* Instruction 1 *
Answer these questions from the LIBOR transition text:
(a) On what date did WaFd Bank launch TERM SOFR loan products?
(b) Which organization publishes LIBOR daily?
(c) What are the large banks that report their funding rates to ICE called?
* Instruction 2 *
Copy the LIBOR transition text word for word, from "The LIBOR transition" to "reflects market realities.".
* Instruction 3 *
Write the next part of the LIBOR transition text, picking up after its last sentence.

* Supplied text *
What You Need to Know About LIBOR Transition to SOFR
What you need to know
Background
On July 29th 2021, the Alternative Reference Rates Committee (ARRC) announced that it is formally recommending the CME Group's forward-looking Secured Overnight Financing Rate term rates (TERM SOFR) as the index to replace the sunsetting LIBOR (London Interbank Offered Rate). These rates are officially published on the CME website. WaFd Bank launched TERM SOFR loan products on January 1, 2022. Similar to LIBOR, TERM SOFR is available to WaFd Bank borrowers.
What is the Alternative Reference Rates Committee (ARRC)?
A group of market participants organized by the Federal Reserve and New York Fed to help ensure a successful transition from Libor to a more robust reference rate.
Objectives of ARRC:
- Identify alternative reference rates and determine whether identified alternative rates are compliant with the IOSCO's Principals for Financial Benchmarks.
- Identify best practices for contract robustness to ensure contracts are resilient to the possible cessation or material alteration of existing of new benchmarks.
- Develop an adoption plan to outline the necessary steps so that market participants could make the adoption more successful.
- Create a timeline and an implementation plan with metrics of success.
2020
October 23
ISDA publishes updated protocol
2021
January 25
ISDA Protocol Amendments and updated 2006 ISDA Definitions with fallbacks became effective
June 30
Cessation of remaining Libor Tenors
July 29
ARRC recommends a forward-thinking Term SOFR reference Rate
December 31
Cessation of week 1 & 2 month LIBOR, final deadline for LIBOR Originations
2023
June 30
Cessation of remaining LIBOR Loans
July 1
Term SOFR Replacement Index In Use
FAQs
The London Interbank Offered Rate (LIBOR) is a benchmark variable interest rate that major global banks have historically used to lend to one another, published daily by the Intercontinental Exchange Benchmark Administration (ICE). For many years, LIBOR has been the dominant benchmark rate for determining interest payments on variable rate financial products.
The methodology for calculating LIBOR has remained largely unchanged since it was introduced. Each day, a group of large banks, known as “panel banks,” report their funding rates to ICE, which averages, adjusts, and publishes those rates daily.
The “LIBOR transition” references the discontinuation of LIBOR and the transition away from LIBOR-based rates.
The LIBOR transition is happening because of two main concerns with the LIBOR calculation process:
- There has been a significant decline in the sample size for calculating LIBOR since the 2008 financial crisis. Fewer panel banks have been reporting, and those that do, report fewer quotes based on market transactions. Instead, LIBOR has increasingly relied on, what ICE calls, “market and transaction data-based expert judgment”. Therefore, concerns were raised about how well LIBOR reflects market realities.
- LIBOR's reliance on inputs from panel banks opened it to manipulation, and there have been a range of irregularities uncovered by regulators.
Tenors of LIBOR will not be published after June 30, 2023. Federal banking regulators instructed banks to stop originating new LIBOR loans no later than December 31, 2021.
Many different rates have been considered as replacement indexes by different institutions, with varying levels of market acceptance. Replacement and alternative rates include Wall Street Journal Prime (“WSJP”), SOFR, and BSBY.

* Provided data *
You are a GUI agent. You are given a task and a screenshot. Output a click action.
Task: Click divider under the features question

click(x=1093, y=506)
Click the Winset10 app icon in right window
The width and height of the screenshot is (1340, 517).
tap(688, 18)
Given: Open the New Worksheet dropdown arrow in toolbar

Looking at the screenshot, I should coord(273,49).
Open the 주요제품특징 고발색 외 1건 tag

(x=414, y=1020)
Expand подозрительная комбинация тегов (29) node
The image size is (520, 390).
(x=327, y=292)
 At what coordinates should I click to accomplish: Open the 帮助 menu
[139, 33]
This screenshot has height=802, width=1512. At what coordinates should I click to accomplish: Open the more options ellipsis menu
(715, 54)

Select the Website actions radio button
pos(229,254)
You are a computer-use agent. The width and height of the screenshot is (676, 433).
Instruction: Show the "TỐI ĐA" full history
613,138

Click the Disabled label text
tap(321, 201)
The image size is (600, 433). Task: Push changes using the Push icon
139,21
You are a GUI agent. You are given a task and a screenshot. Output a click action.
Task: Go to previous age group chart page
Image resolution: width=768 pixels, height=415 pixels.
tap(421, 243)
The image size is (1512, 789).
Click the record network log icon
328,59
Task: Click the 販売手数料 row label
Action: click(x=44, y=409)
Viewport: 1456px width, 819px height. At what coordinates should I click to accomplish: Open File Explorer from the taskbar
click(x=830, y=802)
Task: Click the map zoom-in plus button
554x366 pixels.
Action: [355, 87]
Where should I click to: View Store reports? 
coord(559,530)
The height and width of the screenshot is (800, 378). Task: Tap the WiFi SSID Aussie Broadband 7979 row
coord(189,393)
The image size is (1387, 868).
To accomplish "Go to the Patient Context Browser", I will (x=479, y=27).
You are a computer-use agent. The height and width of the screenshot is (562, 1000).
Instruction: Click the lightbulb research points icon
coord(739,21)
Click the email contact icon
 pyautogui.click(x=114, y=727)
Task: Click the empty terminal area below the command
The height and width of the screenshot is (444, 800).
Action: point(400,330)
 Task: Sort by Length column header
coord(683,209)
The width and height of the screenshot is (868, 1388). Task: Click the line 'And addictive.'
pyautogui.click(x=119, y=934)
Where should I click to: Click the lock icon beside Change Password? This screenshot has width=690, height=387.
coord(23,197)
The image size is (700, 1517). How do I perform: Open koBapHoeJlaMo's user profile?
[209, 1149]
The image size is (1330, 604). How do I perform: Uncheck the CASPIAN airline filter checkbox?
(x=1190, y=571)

* Final result 1 *
(a) January 1, 2022
(b) The Intercontinental Exchange Benchmark Administration (ICE)
(c) Panel banks

* Final result 2 *
The LIBOR transition is happening because of two main concerns with the LIBOR calculation process:
- There has been a significant decline in the sample size for calculating LIBOR since the 2008 financial crisis. Fewer panel banks have been reporting, and those that do, report fewer quotes based on market transactions. Instead, LIBOR has increasingly relied on, what ICE calls, “market and transaction data-based expert judgment”. Therefore, concerns were raised about how well LIBOR reflects market realities.

* Final result 3 *
The Secured Overnight Financing Rate (SOFR) represents the interest rate that banks impose on each other in making loans secured by U.S. Treasuries. SOFR is a daily, overnight, secured, risk-free rate, released by the Federal Reserve every morning.
“Term SOFR” is a forward-looking rate representing a projection of what daily SOFR will be on a certain date in the future. Unlike LIBOR, which is a forward-looking, credit-sensitive rate meant to reflect a bank's cost of capital, SOFR measures rates applicable to short-term, secured financing. Because SOFR is secured (while LIBOR is unsecured), SOFR has historically been a lower rate than LIBOR, which means it will require a spread adjustment if used as a replacement to a LIBOR-based loan.
ARRC Recommended Rate – The Alternative Reference Rates Committee (ARRC), a group convened by the Federal Reserve Bank of New York, has recommended SOFR as a LIBOR alternative.The Bloomberg Short-Term Bank Yield Index (BSBY) is a proprietary, credit-sensitive index, that incorporates bank credit spreads and calculates a forward term structure. BSBY seeks to measure the average yields at which large global banks accessed USD senior, unsecured, wholesale funding.
Despite ARRC's recommendation of SOFR as the replacement/alternative to LIBOR, some financial institutions prefer BSBY as a replacement rate, particularly because of its nature as a credit-sensitive, forward-looking term rate that has historically behaved very similarly to LIBOR.
Comparison of BSBY v. LIBOR
- Both reflect market lending costs
- As forward-looking rates, both anticipate policy rate moves
Comparison of BSBY v. SOFR
- Both are based on significant transactional volume (though SOFR's volume exceeds that of BSBY)
- Neither is reliant on expert judgment
- As a forward-looking rate, both BSBY and Term SOFR seek to anticipate movement in advance.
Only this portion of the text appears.